According to Federal law, 26 U.S.C Section 104(a)(4) excludes from gross income “amounts received as a pension, annuity, or similar allowance for personal injuries or sickness resulting from active service in the Armed Forces of any country.”
David Daniel Robison, Sr. served in the U.S. Marine Corps from 1966 until 1972. From December 1966 until February 1968 he served in Vietnam, where he sustained a variety of combat-related injuries.
He spent a year in the hospital and was later discharged from the Marine Corps because of his injuries. In 1980, Mr. Robison then went to work for the U.S. Postal Service from 1980. He was forced to retire in 1992 as a result of the injuries he had sustained while serving in Vietnam.
Since his forced retirement, Mr. Robison received retirement annuity from U.S. Office of Personnel Management (OPM). During at least some of those years, Mr. Robison never paid taxes on that income.
One would think that Mr Robison was correct in not paying taxes on this annuity. But this is not how the tax court held on March 10, 2011:
"The ambiguous wording of section 104(a)(4) provide some superficial support for the taxpayer’s exclusion, we conclude that the wording was “overshadowed” by the fact that the disability benefits under the Civil Service Retirement Act, 5 U.S.C. secs. 8331 et seq., were not designed to compensate for military injuries.
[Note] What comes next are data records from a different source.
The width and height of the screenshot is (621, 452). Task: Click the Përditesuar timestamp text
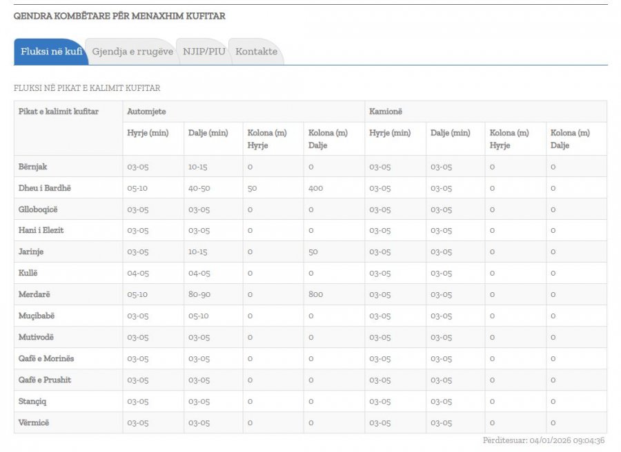(544, 441)
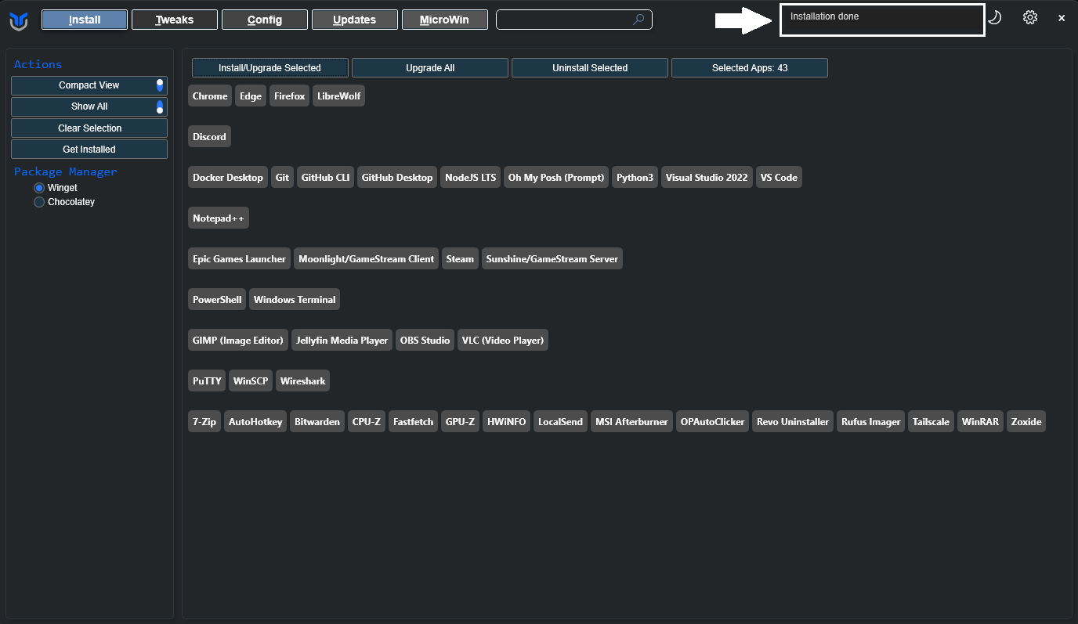This screenshot has width=1078, height=624.
Task: Go to the Updates tab
Action: 354,20
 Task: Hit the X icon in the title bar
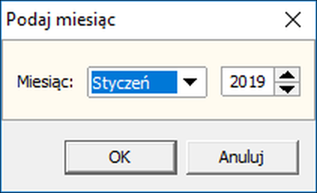point(292,20)
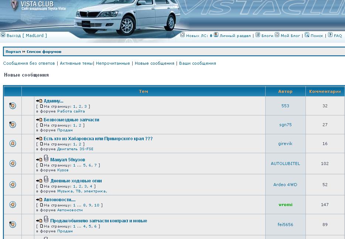Go to page 10 of Автоновости....
The height and width of the screenshot is (239, 345).
[x=97, y=205]
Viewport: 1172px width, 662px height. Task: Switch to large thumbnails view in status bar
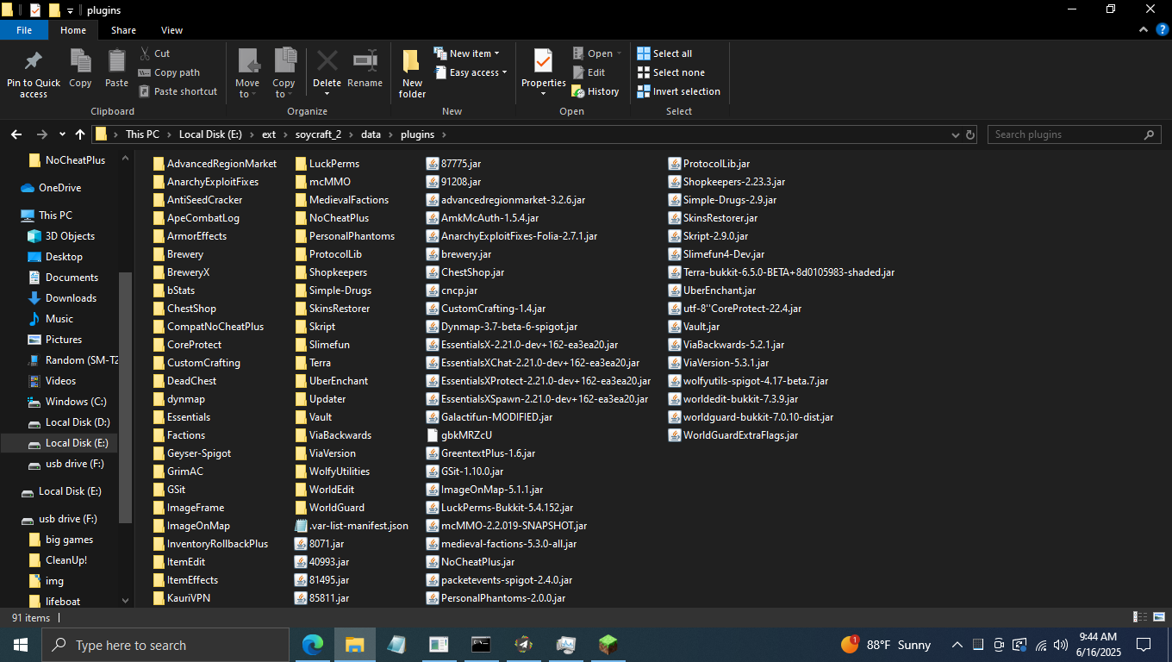[1159, 617]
Id. at 866. Rather, the cause of the disability was irrelevant when determining eligibility."
That is, if Mr. Robison received an annuity from the US military for his active duty injuries, that would be taxable. Mr. Robison would have been granted the annuity payments whether or not his injuries were related to combat. And if Mr. Robison was still working for the Post Office, his income would certainly have been taxable.
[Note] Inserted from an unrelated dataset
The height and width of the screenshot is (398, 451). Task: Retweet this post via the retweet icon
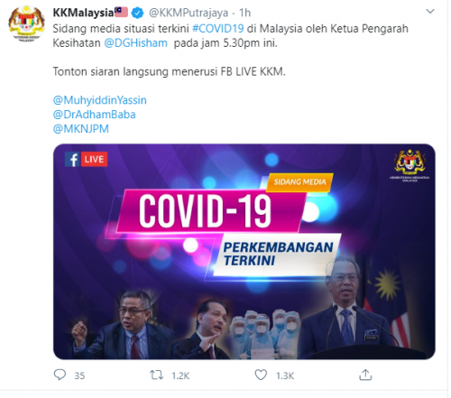[x=156, y=375]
I follow the court's reasoning. It claimed that the pension was not the result of active service. If Mr. Robison hurt himself while walking his mail route, he would have received the same benefit which would have been taxable.
But still something doesn't seem right. Mr. Robison didn't hurt himself walking his route. He hurt himself in combat. The Court seems to imply that his injuries were happenstance to receiving the compensation. But I think this ignores the obvious.